WHAT IS EXPECTED »
In the items, starting with the line that contains "Collapse the BPC Relative Float (d): 12 group" and going on through the end of the items, swap "Vendor ID" for "Supplier ID" and reproduce those lines with nothing else changed. Leave the pictures out of your answer.

Data drawn from a collection:
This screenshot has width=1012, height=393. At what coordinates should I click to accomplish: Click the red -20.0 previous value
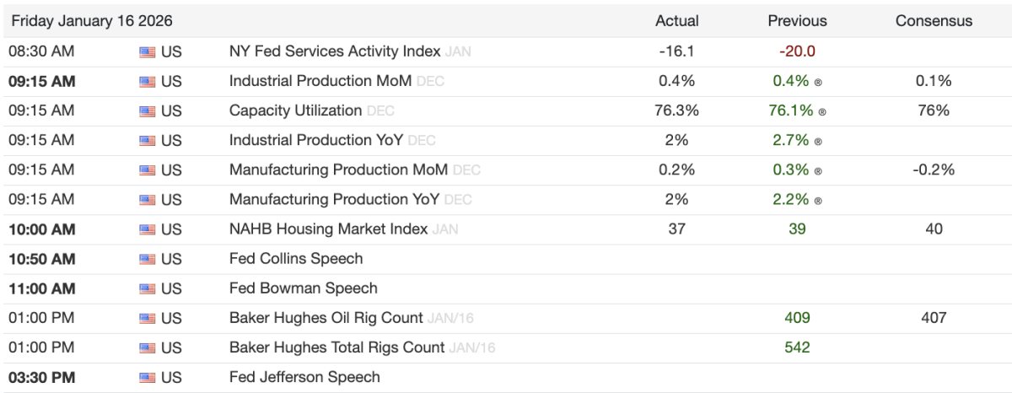pyautogui.click(x=797, y=51)
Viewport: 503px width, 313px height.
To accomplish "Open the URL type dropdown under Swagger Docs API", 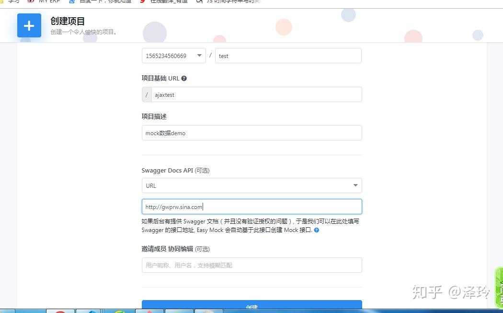I will pyautogui.click(x=252, y=185).
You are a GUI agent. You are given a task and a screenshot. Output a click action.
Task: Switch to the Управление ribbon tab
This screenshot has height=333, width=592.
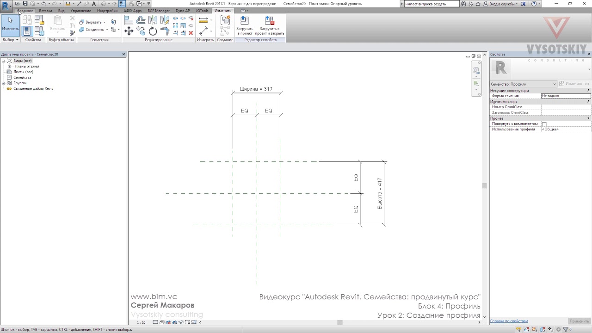[x=80, y=11]
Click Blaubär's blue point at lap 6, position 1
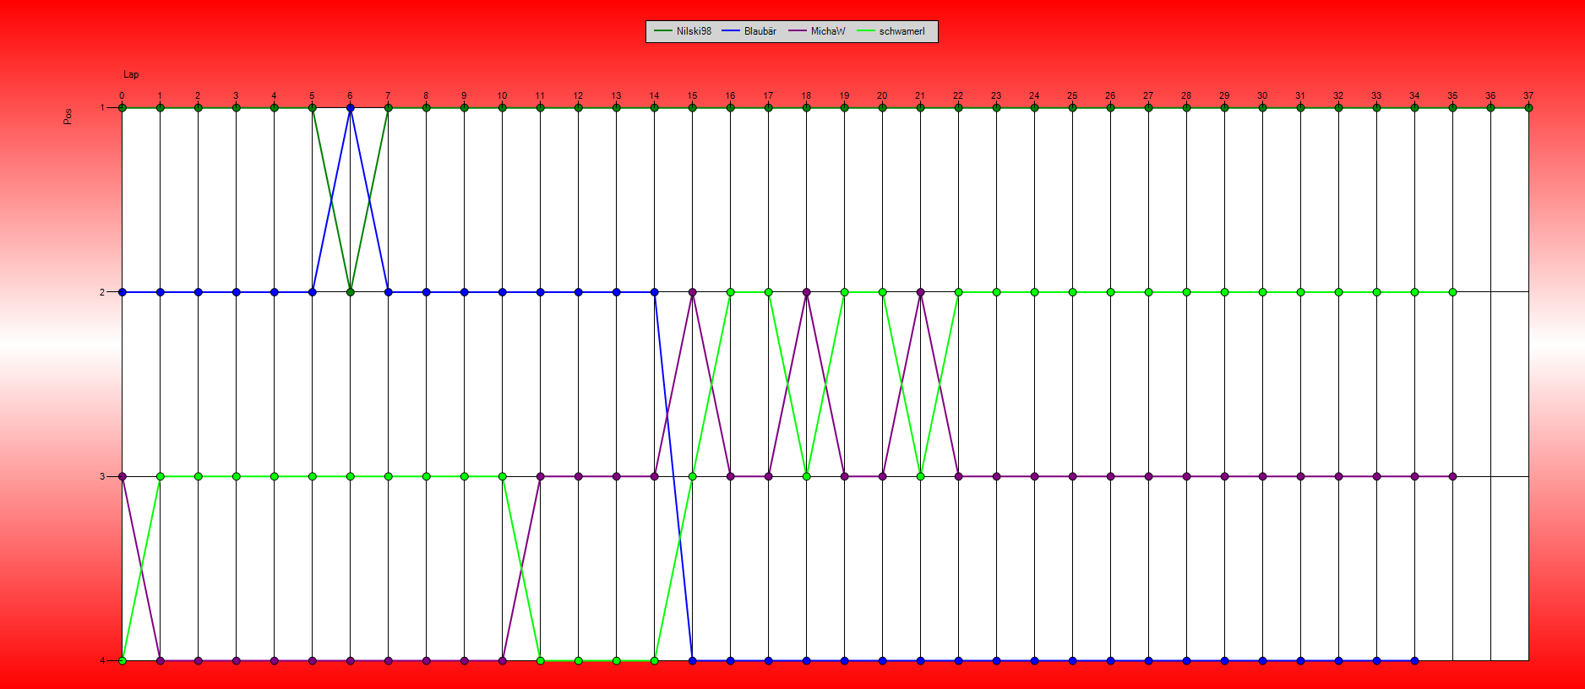This screenshot has width=1585, height=689. pyautogui.click(x=351, y=108)
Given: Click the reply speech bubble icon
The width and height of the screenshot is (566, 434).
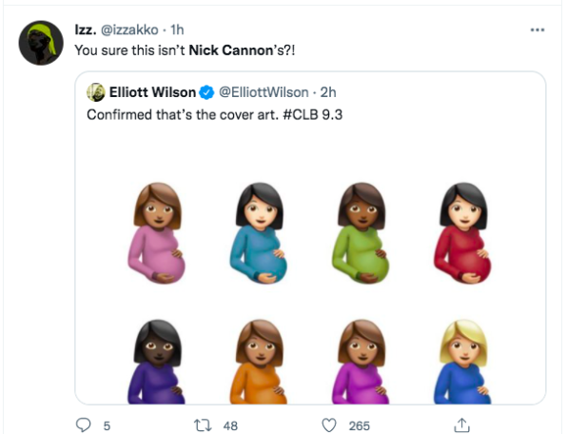Looking at the screenshot, I should [x=84, y=425].
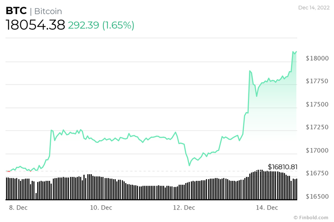Click the $17750 y-axis label
334x222 pixels.
tap(317, 81)
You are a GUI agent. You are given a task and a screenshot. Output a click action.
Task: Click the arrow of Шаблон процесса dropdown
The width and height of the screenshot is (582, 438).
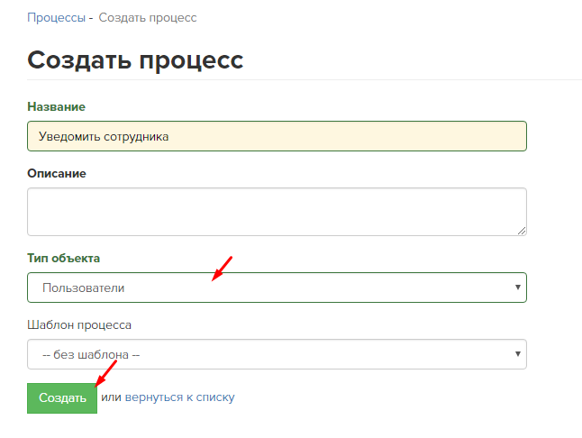click(518, 354)
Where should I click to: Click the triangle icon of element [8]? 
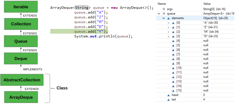tap(173, 59)
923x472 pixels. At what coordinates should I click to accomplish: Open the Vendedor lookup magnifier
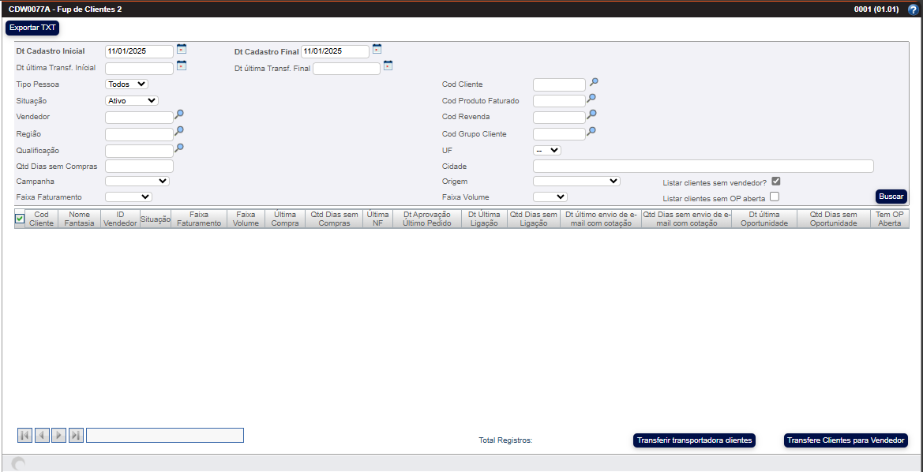[179, 114]
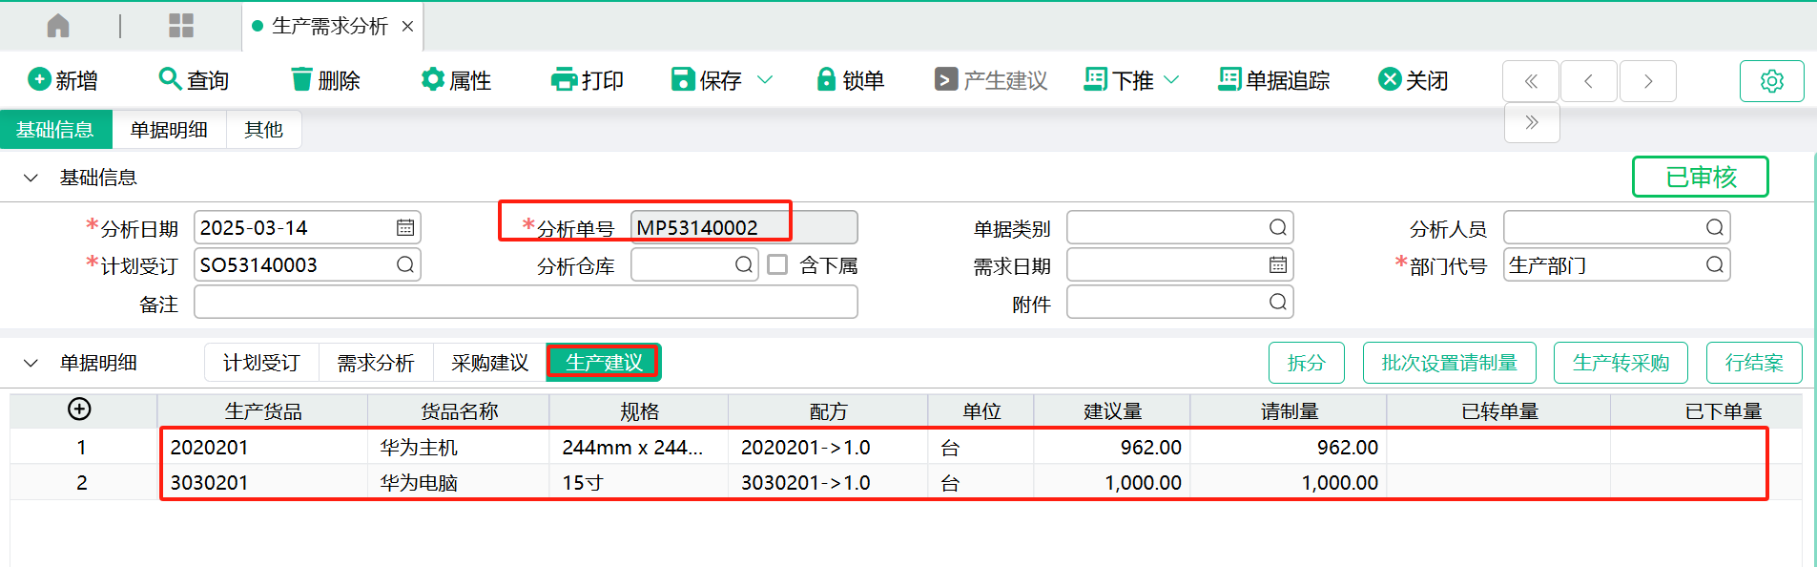Click the 备注 input field
This screenshot has height=567, width=1817.
click(526, 303)
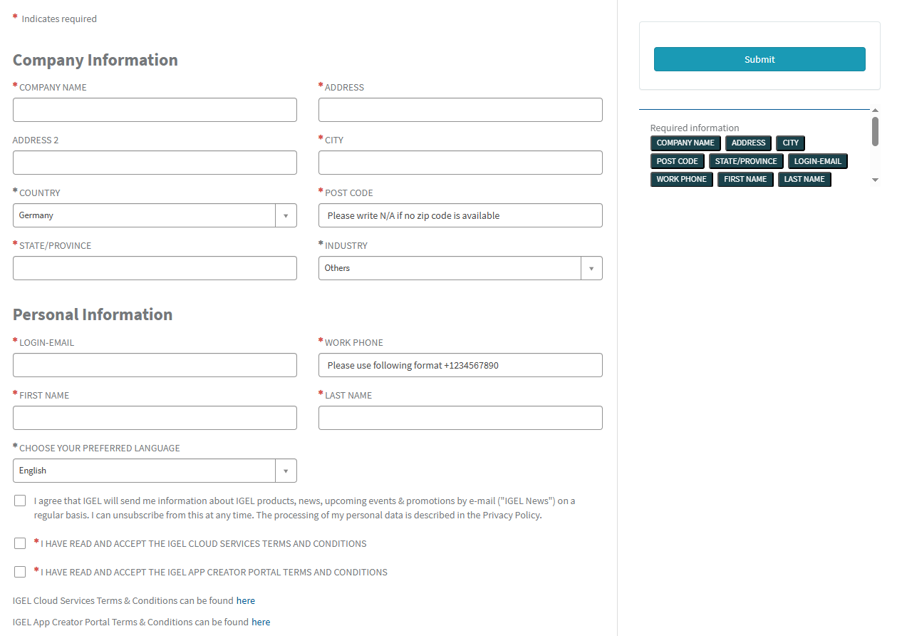
Task: Click the Login-Email text field
Action: pos(155,365)
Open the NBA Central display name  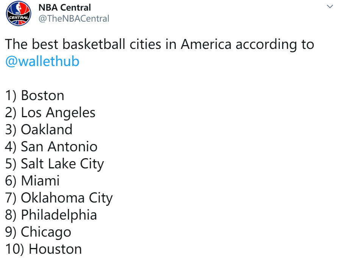pos(65,7)
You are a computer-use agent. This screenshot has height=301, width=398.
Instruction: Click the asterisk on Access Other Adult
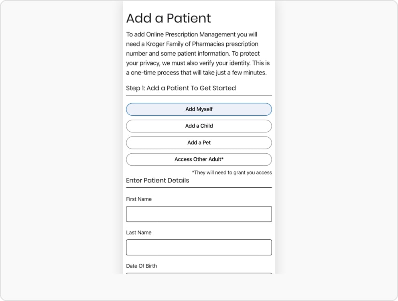(x=222, y=159)
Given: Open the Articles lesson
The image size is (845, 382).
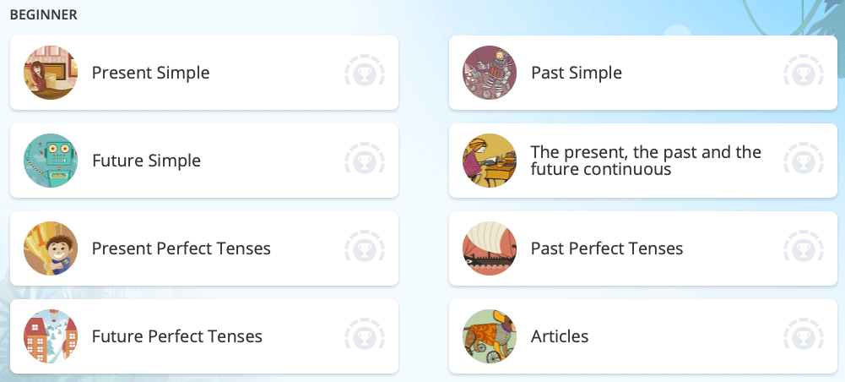Looking at the screenshot, I should point(560,336).
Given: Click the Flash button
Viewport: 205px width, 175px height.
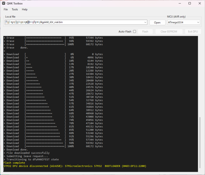Looking at the screenshot, I should 145,32.
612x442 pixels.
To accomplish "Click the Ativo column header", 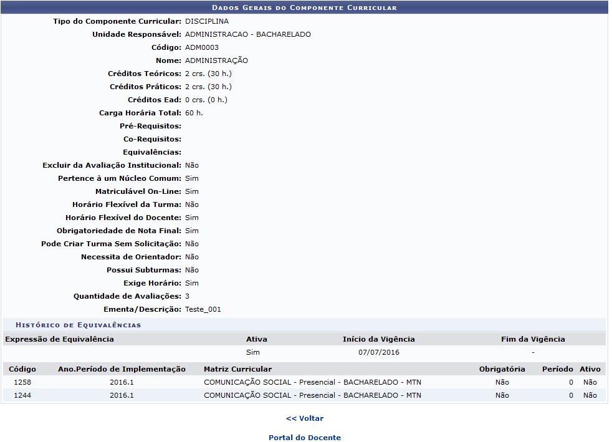I will pyautogui.click(x=590, y=369).
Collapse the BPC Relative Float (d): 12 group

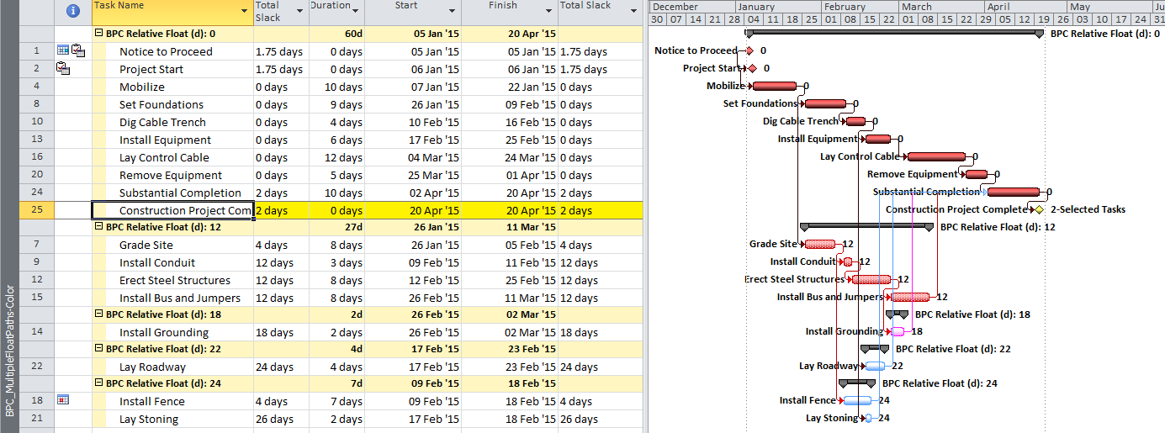99,227
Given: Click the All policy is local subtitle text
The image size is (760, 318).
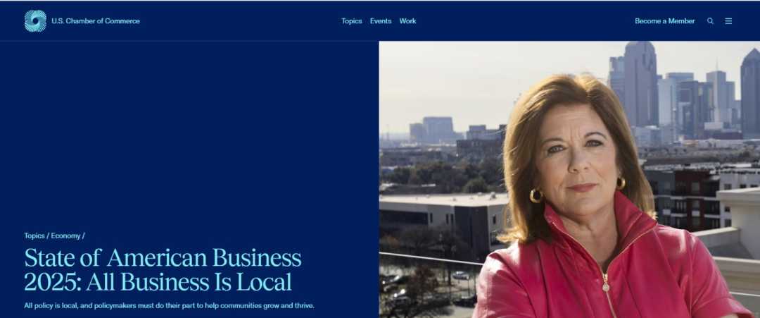Looking at the screenshot, I should coord(169,305).
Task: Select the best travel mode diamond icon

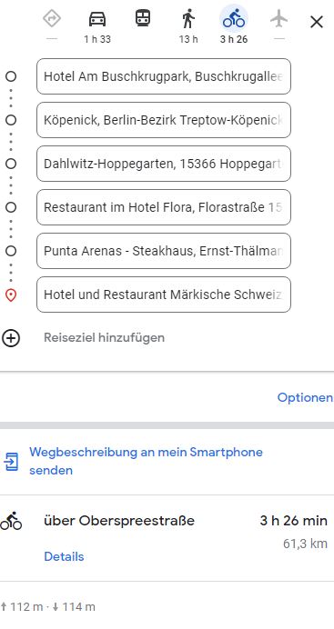Action: 52,19
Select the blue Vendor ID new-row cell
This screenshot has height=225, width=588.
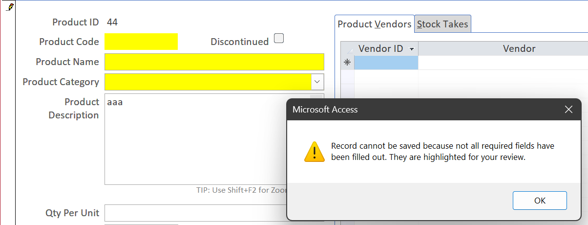(386, 63)
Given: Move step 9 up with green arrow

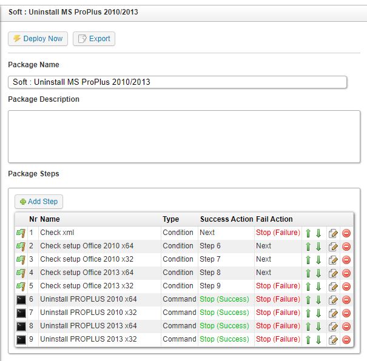Looking at the screenshot, I should [x=308, y=340].
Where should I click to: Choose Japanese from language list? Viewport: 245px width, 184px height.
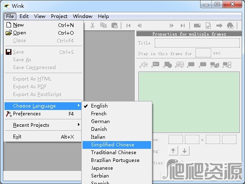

TASK RESULT »
Collapse the BPC Relative Float (d): 12 group

99,227
Given: Click the All policy is local subtitle text
The image size is (760, 318).
Looking at the screenshot, I should coord(169,305).
Task: Select the best travel mode diamond icon

Action: 52,19
Select the blue Supplier ID new-row cell
This screenshot has height=225, width=588.
(386, 63)
Given: Move step 9 up with green arrow

Looking at the screenshot, I should [x=308, y=340].
Where should I click to: Choose Japanese from language list? Viewport: 245px width, 184px height.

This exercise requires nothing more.